[Challenge a]: Put the records into a JSON list of strings, one string per line, starting at the start of the records and ending with the line that contains "Reject cookies (473, 2565)". Include both ends, omit blank lines, and leave out the pictures.

Re: Interop meeting report from Glenn Marcy on 2007-10-31 (public-xml-core-wg@w3.org from October 2007)

From: Glenn Marcy <gmarcy@us.ibm.com>
Date: Wed, 31 Oct 2007 10:50:49 -0400
To: public-xmlsec-maintwg@w3.org
Cc: public-xml-core-wg@w3.org
Message-ID: <OF7A0E12C0.DADF6934-ON85257385.004D571F-85257385.00518E1C@us.ibm.com>
I have been considering how to integrate the feedback from Issue 2
identified in the note below into a new revision of the C14N 1.1
specification.  Since the main motivation is that the current
language is unclear to xmlsec implementers, I am sensitive to the
possibility that I might simply replace existing unclear language
with newer prose that is not sufficiently clearer.

I would like to solicit feedback on how to best improve the wording
to address the concerns of the participants in this working group.

Regards,
Glenn Marcy
C14N 1.1 Editor

[1] 
http://lists.w3.org/Archives/Public/public-xmlsec-maintwg/2007Oct/0000.html

----- Forwarded message from Thomas Roessler <tlr@w3.org> -----

From: Thomas Roessler <tlr@w3.org>
To: www-xml-canonicalization-comments@w3.org
Date: Thu, 4 Oct 2007 05:50:24 +0200
Subject: Interop meeting report

The XML Security Specifications Maintenance Working Group held an
interoperability testing meeting for the XML Digital Signatures and
Canonical XML 1.1 specifications in Mountain View, California, on 27
September 2007. The meeting was hosted by VeriSign.

The participating implementors were IBM, Oracle, UPC, Sun, IAIK.

[Supplied records]:
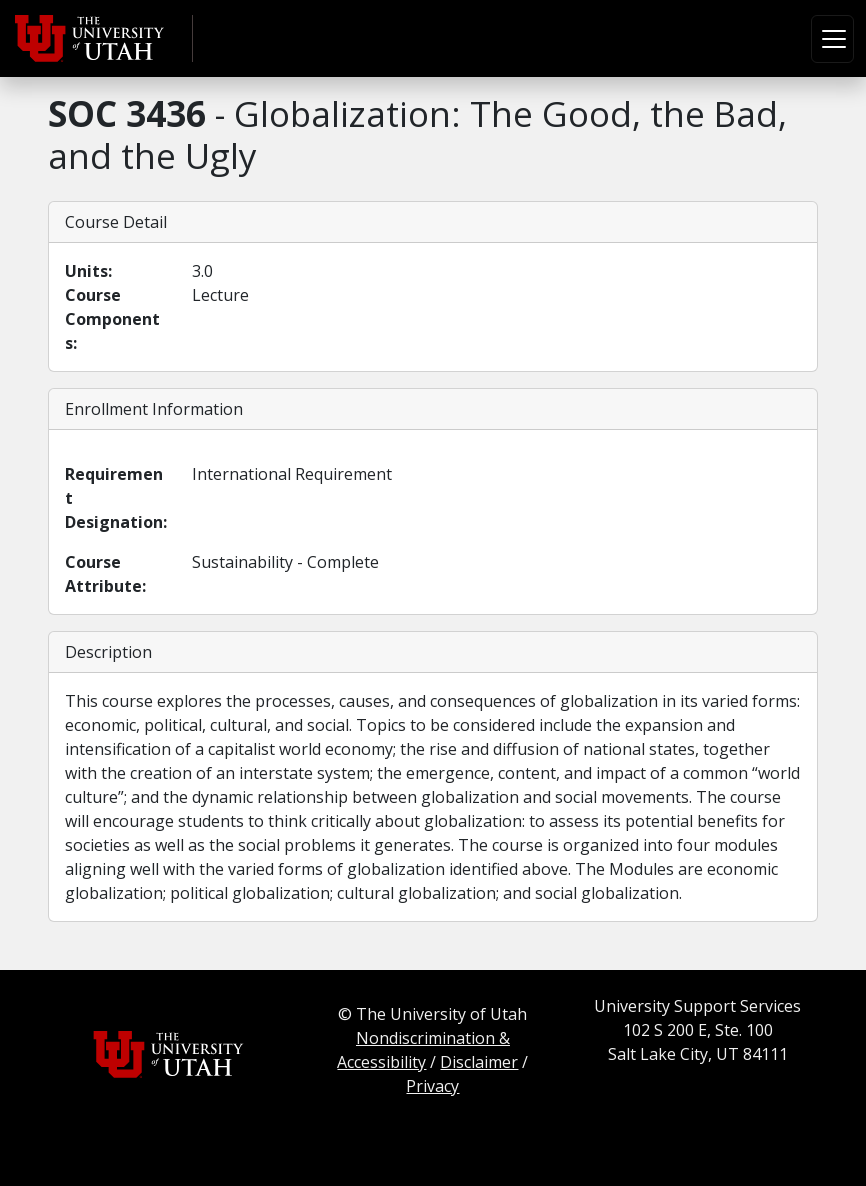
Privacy (432, 1086)
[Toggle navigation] (832, 39)
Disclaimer (479, 1062)
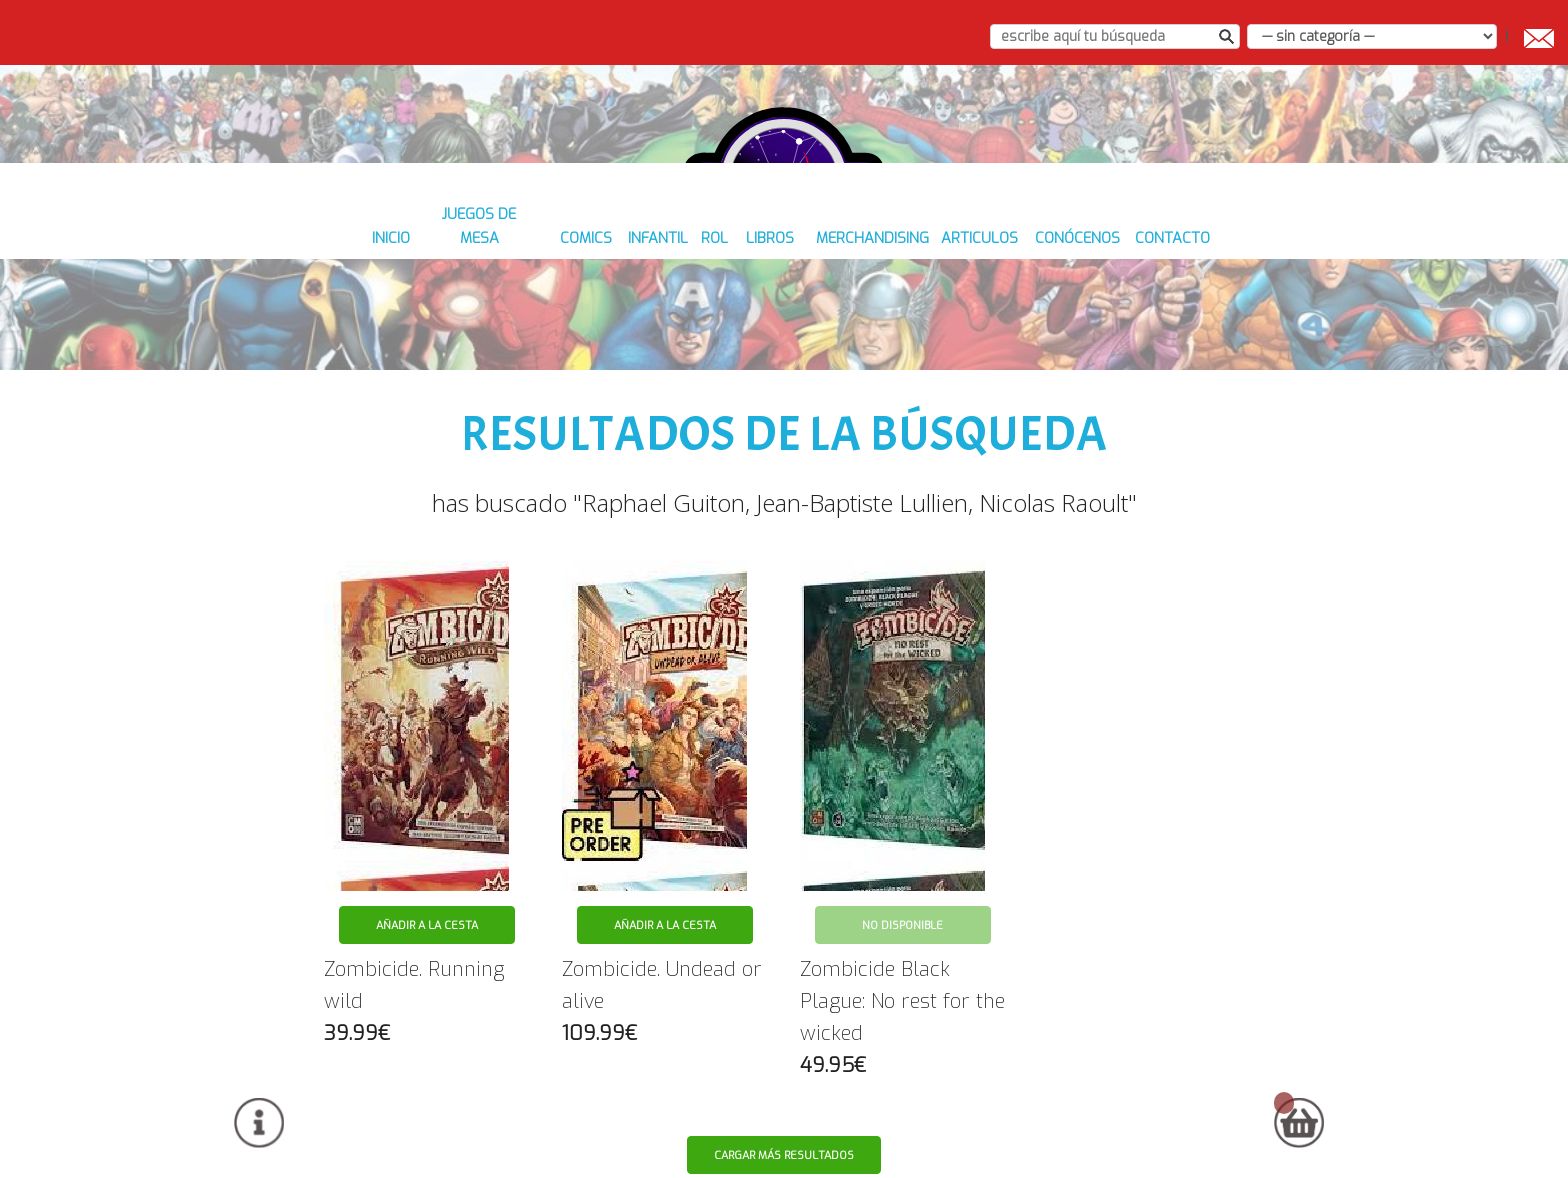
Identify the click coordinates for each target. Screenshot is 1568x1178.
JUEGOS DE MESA (439, 320)
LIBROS (768, 320)
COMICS (553, 320)
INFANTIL (635, 320)
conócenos (1108, 320)
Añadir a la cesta (427, 899)
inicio (333, 320)
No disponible (902, 899)
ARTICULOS (999, 320)
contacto (1216, 320)
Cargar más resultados (785, 1129)
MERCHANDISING (876, 320)
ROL (704, 320)
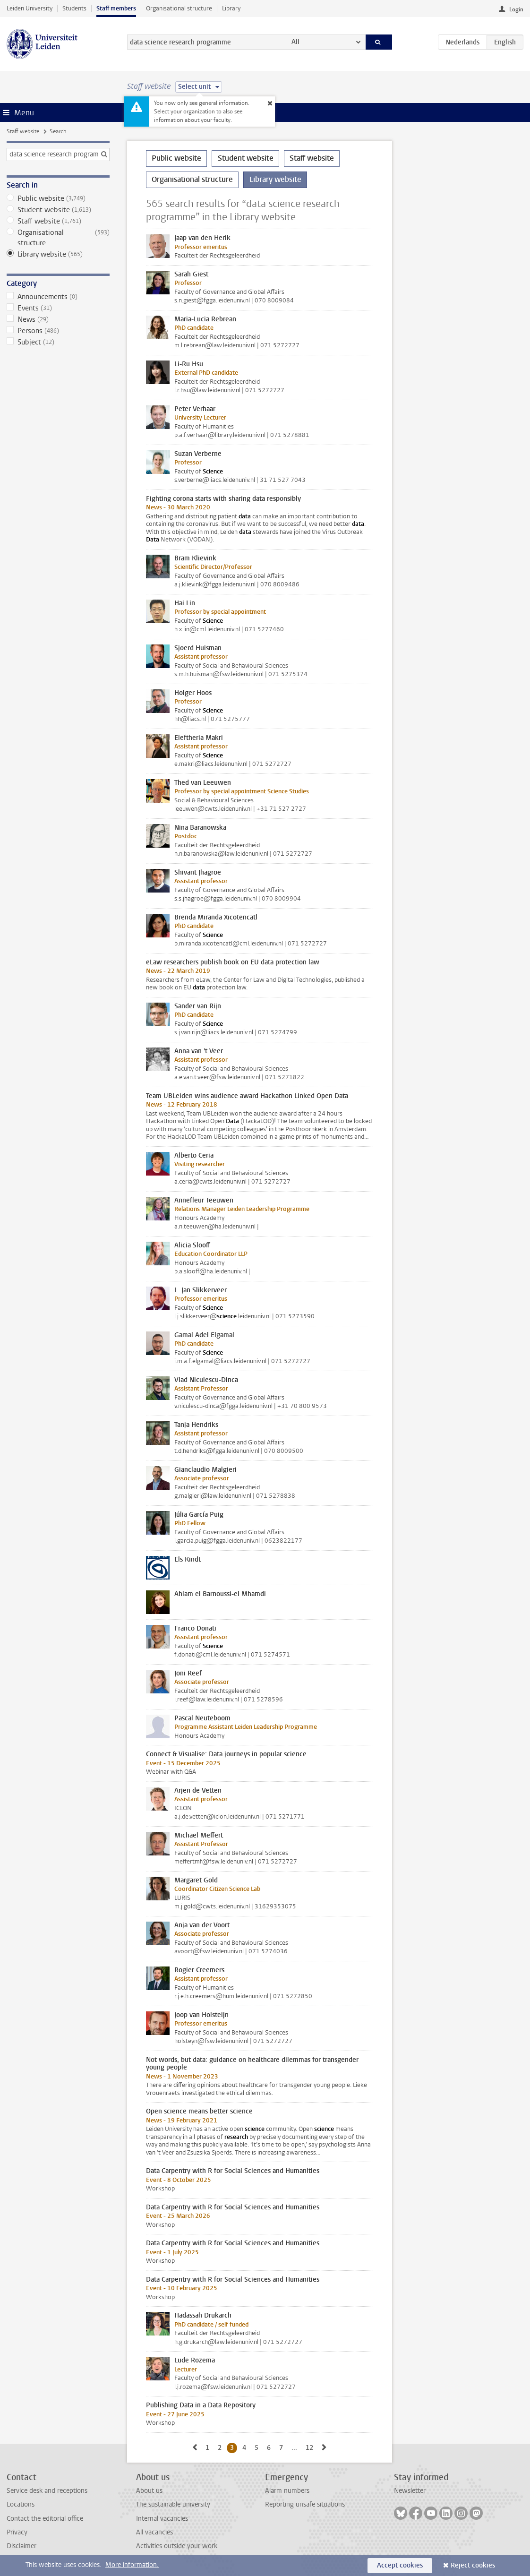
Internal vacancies (162, 2518)
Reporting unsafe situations (305, 2504)
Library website (58, 254)
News (58, 319)
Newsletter (410, 2490)
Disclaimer (21, 2546)
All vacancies (154, 2532)
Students (74, 8)
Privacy (17, 2532)
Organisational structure (179, 8)
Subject (58, 342)
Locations (20, 2504)
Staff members (116, 8)
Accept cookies (400, 2565)
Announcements (58, 297)
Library (231, 8)
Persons (58, 331)
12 (311, 2447)
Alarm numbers (287, 2490)
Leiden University (29, 8)
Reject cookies (473, 2565)
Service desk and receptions (47, 2490)
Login (516, 9)
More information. (132, 2564)
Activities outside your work (176, 2546)
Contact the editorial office (45, 2518)
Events (58, 308)
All (295, 41)
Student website (58, 210)
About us (149, 2490)
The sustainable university (173, 2504)
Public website (58, 198)
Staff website (23, 131)
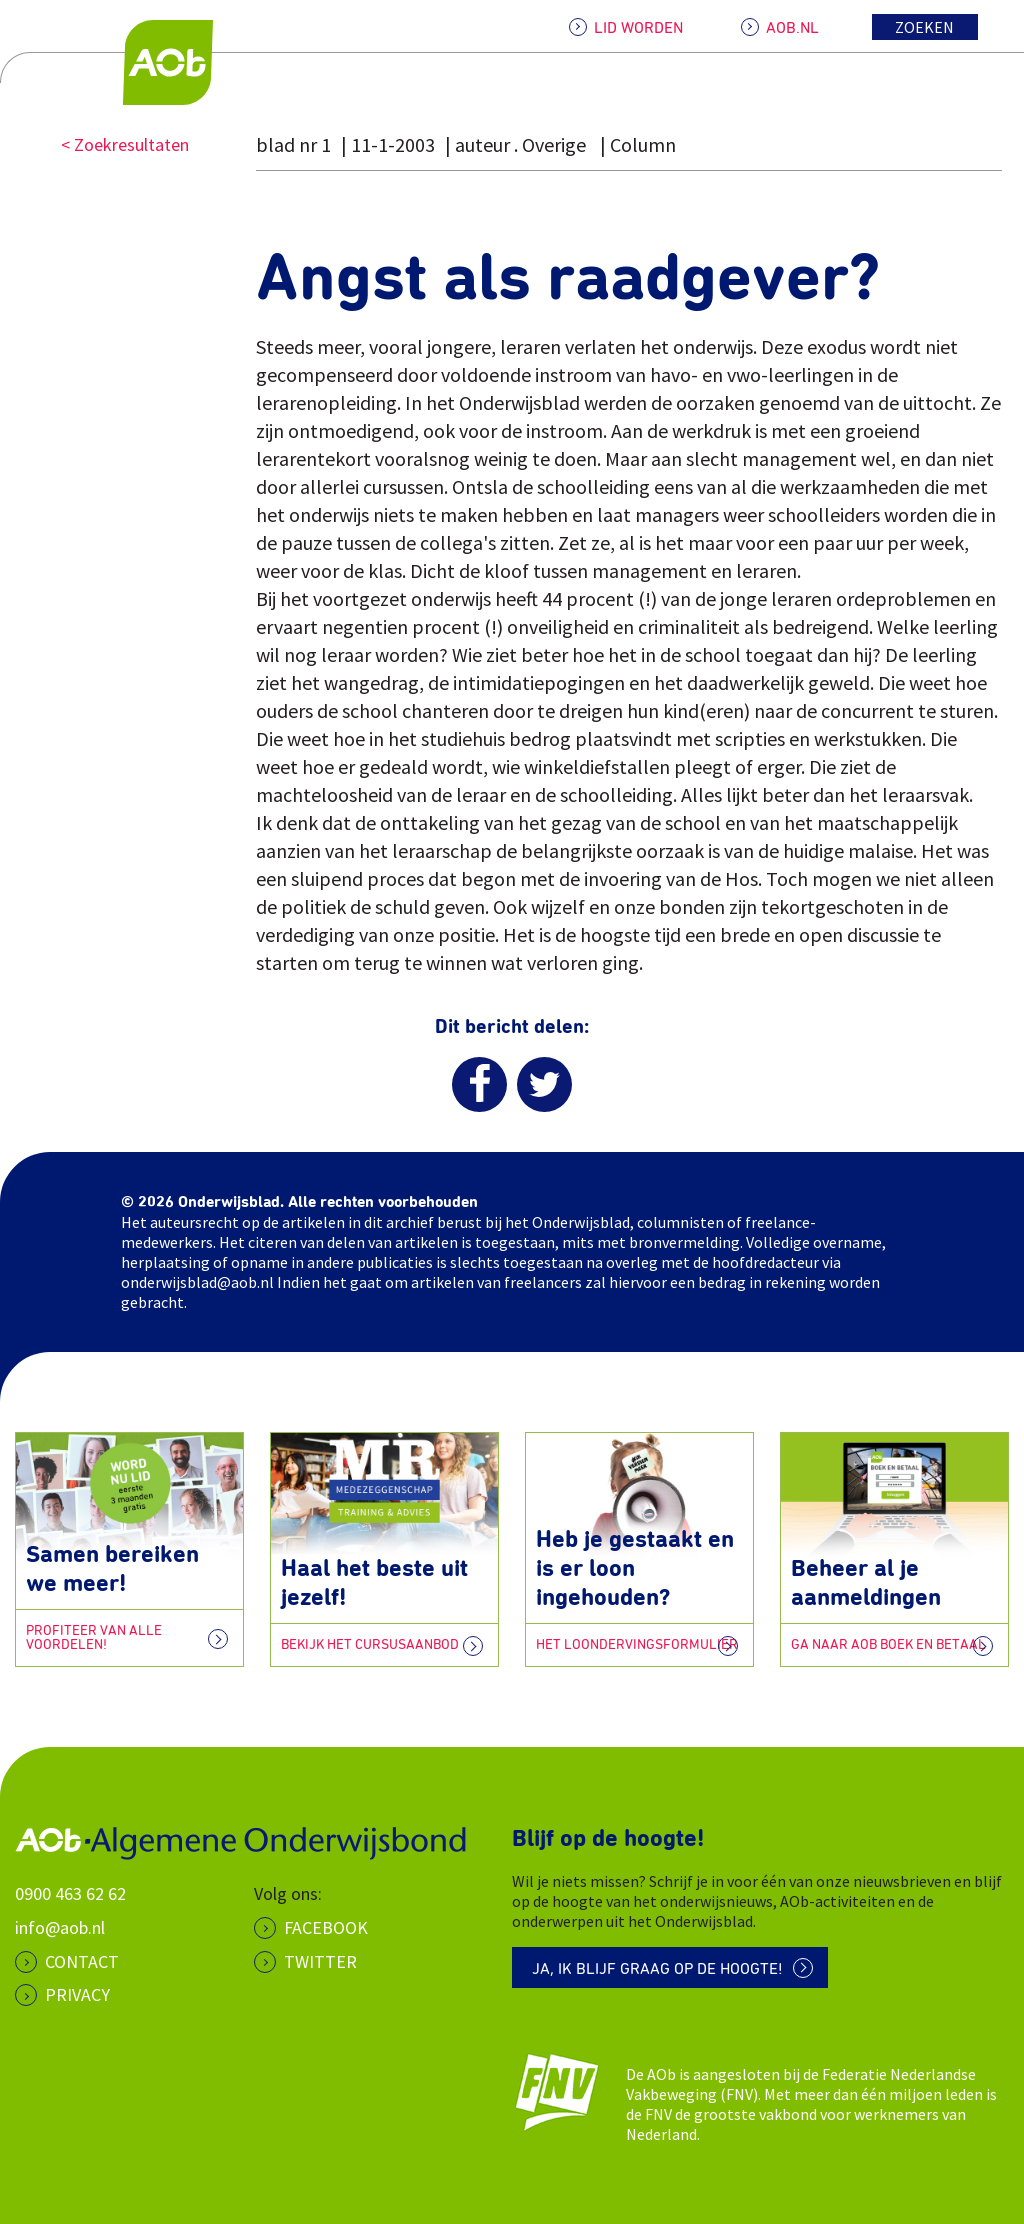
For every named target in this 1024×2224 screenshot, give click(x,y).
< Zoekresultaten (125, 144)
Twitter (320, 1961)
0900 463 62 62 (70, 1893)
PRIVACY (77, 1994)
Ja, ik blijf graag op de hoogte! (657, 1969)
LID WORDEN (638, 28)
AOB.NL (792, 28)
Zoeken (924, 27)
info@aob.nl (60, 1927)
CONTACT (82, 1961)
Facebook (326, 1927)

[Challenge b]: In the mailing-list message, which company hosted the interoperability testing meeting?

[Exercise solution a]:
[
  "Privacy (432, 1086)",
  "[Toggle navigation] (832, 39)",
  "Disclaimer (479, 1062)",
  "Identify the click coordinates for each target. Screenshot is 1568x1178.",
  "JUEGOS DE MESA (439, 320)",
  "LIBROS (768, 320)",
  "COMICS (553, 320)",
  "INFANTIL (635, 320)",
  "conócenos (1108, 320)",
  "Añadir a la cesta (427, 899)",
  "inicio (333, 320)",
  "No disponible (902, 899)",
  "ARTICULOS (999, 320)",
  "contacto (1216, 320)",
  "Cargar más resultados (785, 1129)",
  "MERCHANDISING (876, 320)",
  "ROL (704, 320)",
  "Internal vacancies (162, 2518)",
  "Reporting unsafe situations (305, 2504)",
  "Library website (58, 254)",
  "News (58, 319)",
  "Newsletter (410, 2490)",
  "Disclaimer (21, 2546)",
  "All vacancies (154, 2532)",
  "Students (74, 8)",
  "Privacy (17, 2532)",
  "Organisational structure (179, 8)",
  "Subject (58, 342)",
  "Locations (20, 2504)",
  "Staff members (116, 8)",
  "Accept cookies (400, 2565)",
  "Announcements (58, 297)",
  "Library (231, 8)",
  "Persons (58, 331)",
  "12 (311, 2447)",
  "Alarm numbers (287, 2490)",
  "Leiden University (29, 8)",
  "Reject cookies (473, 2565)"
]

[Exercise solution b]: VeriSign